Was it the language of the Saxons? He spoke it almost fluently. This sounded somewhat different.

“I demand to speak to the person in charge!” she screamed out.

He rode to her, stopping before he trampled through the crowd. They scattered, but she did not. The net sank around her. She held it up in her fingers and glared at him.

“I am the leader,” he told her, staring into her defiant gaze.

“I’m going to have you fired for this.”

He couldn’t help the crook of his mouth rising with amusement at the venom of her threat. “Fired in what?”

“What?” She went a little paler than she naturally was.

“You will stop speaking now,” he commanded after his head cleared. “I will not be seduced by your witchery.”

“Witchery?” She managed to sound indignant instead of afraid. “What is this? Who are you? You don’t get to tell me what to do. Do you know who I am?

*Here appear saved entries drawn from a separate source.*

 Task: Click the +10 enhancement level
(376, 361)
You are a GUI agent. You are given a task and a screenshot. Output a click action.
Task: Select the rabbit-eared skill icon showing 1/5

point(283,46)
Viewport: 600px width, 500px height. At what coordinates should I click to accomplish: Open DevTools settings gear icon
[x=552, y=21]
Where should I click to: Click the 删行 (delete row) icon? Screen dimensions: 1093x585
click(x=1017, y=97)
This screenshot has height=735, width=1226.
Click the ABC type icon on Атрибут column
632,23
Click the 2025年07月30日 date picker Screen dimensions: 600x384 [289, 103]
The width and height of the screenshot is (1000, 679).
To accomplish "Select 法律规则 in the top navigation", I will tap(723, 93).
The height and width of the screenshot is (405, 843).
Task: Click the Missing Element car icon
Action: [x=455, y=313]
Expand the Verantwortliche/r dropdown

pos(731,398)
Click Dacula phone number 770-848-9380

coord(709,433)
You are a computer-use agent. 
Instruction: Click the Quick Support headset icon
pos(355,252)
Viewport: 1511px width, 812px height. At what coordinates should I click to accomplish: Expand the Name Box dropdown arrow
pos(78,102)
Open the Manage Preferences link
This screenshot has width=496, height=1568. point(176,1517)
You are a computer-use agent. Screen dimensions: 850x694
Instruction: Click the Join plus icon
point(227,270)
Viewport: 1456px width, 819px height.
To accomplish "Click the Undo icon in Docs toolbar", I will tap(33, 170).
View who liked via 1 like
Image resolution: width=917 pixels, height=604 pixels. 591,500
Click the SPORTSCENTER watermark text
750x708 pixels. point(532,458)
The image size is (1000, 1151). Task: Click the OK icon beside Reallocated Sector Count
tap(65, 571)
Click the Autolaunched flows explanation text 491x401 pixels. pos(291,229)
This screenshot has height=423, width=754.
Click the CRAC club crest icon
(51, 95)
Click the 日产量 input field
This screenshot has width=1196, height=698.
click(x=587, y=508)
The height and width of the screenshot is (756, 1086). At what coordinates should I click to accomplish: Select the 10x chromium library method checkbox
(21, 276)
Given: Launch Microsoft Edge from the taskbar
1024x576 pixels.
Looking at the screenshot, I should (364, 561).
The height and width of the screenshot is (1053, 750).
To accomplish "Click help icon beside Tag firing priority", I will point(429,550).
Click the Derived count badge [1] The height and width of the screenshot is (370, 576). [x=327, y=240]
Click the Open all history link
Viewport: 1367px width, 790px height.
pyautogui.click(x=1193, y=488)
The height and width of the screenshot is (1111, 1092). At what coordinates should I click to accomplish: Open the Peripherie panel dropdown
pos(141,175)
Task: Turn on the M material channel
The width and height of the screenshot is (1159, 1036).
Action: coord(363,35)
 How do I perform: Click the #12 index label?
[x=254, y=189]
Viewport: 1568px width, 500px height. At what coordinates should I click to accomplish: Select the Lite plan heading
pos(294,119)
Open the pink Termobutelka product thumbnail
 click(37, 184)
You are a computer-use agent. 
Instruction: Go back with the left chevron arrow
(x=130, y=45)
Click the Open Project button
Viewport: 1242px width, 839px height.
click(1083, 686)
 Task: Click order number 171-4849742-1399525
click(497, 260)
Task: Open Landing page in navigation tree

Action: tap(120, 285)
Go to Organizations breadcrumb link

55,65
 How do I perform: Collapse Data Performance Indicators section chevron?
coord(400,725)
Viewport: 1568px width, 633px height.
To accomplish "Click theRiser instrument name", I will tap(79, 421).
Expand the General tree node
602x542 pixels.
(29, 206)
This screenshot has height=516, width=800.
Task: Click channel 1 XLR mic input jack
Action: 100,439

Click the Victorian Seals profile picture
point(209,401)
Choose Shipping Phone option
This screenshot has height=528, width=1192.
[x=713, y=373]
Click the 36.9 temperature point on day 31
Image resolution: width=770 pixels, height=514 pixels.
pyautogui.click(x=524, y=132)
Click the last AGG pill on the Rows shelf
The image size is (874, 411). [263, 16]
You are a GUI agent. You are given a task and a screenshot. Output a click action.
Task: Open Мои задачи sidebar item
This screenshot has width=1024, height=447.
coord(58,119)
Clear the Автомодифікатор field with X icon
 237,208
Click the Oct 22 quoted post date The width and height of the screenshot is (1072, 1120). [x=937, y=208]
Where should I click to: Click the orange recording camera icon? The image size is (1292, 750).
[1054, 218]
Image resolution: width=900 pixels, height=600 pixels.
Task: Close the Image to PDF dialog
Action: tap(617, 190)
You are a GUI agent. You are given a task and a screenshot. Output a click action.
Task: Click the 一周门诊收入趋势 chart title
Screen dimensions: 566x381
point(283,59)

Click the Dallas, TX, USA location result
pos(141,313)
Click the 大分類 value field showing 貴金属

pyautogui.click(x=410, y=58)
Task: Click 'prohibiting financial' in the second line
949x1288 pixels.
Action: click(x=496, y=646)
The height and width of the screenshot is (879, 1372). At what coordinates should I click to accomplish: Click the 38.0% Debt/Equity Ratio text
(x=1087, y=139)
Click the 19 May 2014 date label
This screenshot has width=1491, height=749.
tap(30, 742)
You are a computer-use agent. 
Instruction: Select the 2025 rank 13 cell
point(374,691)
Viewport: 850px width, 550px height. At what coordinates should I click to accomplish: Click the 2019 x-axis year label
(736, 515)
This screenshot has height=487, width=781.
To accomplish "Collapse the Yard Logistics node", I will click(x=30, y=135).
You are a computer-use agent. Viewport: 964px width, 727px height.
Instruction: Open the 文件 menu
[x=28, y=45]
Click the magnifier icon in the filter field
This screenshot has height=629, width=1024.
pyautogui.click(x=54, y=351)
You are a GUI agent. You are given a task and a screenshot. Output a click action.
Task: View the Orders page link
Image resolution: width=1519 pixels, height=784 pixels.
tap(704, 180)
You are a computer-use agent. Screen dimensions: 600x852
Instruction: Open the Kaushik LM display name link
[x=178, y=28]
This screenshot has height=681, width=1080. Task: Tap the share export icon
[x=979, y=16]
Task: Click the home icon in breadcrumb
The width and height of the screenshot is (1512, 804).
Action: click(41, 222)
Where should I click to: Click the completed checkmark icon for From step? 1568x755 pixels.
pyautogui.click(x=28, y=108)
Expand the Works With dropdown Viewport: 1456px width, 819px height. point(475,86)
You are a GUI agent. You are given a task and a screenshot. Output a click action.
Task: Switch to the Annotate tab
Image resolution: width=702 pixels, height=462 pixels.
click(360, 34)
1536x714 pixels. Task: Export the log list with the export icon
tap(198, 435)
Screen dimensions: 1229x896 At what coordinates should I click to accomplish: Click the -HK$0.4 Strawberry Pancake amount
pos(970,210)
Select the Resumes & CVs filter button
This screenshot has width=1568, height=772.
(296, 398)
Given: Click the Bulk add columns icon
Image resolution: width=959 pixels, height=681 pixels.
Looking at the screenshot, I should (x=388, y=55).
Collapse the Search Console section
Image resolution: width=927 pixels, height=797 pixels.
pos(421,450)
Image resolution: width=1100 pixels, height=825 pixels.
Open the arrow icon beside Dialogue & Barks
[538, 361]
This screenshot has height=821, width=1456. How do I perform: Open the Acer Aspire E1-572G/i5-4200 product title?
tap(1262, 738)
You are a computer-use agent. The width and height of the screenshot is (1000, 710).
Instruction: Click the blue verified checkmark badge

Let me go!” By now, she was screeching and paining Wolf’s ears. “The joke is over, and it wasn’t funny!”

Fin came forward on his horse and rode the snorting beast so close to her that she had to step back lest she be trampled underfoot. “Do you disobey our chief?”

Though the blood drained from her delicately cut face and her eyes appeared glassy and deeper blue, less gray, the haughty tilt of her chin and the pert lift of her nose proved her foolish courage. Who was she? Wolf wondered. Where had she come from around here, where women were so bold? Or garbed themselves the way she did, with her beguiling curves almost bared before all?

She was terrified, yet—

“Are you all supposed to be Vikings?” she managed to ask.

Fin lifted his sword to her face. There was blood, still wet from his many victims, on it. She looked at it, covered her mouth, then her eyes, and then fell backward into a dead faint.

“Bring her to me,” Wolf commanded, then looked out among the crowd. They were mostly women and children, some men too old to fight a war but too young to be called old men. “If any of you are the wives of the fighting men, you are now widows. I am remorseful for your sakes—for how you will now live.” He stopped and waited while wailing filled the air and brought with it dark, dreary clouds. “I want food and lodging for me and my men. You will serve us from now on and will be provided for.”

Silence, save for some weeping, but no one defied him.

He turned his horse and was about to ride toward one of the huts for some shelter, when someone rose up to defy him yet again.

“I’m not serving anybody! Um, I’m Camelee Pendrey!” She gripped her head. “I think I need a doctor.”

He turned to look at her. He knew it was a mistake. The men were lifting the net while she awoke from her faint and sat up. The netting pulled and tugged at her hair. Her color had returned. Pale pink with darker contours masterfully applied with some kind of magical paint. He couldn’t take his eyes off her.

Camelee Pendrey.

“You are now my servant,” he corrected her. “Bring her to me.”

He was patient while Fin and Akkar dragged her from the center of the market to him.

She resisted every step, even after he found a smile within him and let it shine on her.

“Seriously,” she pleaded when she reached him. “What’s going on here? Please. What’s going on?”

He understood enough of the Saxon’s language to know what she was asking. He understood that she was pleading for something. That was a little more like it. She was finally understanding that being subservient would get her more—

“Where. Am. I?” she asked carefully. “Who brought me here?”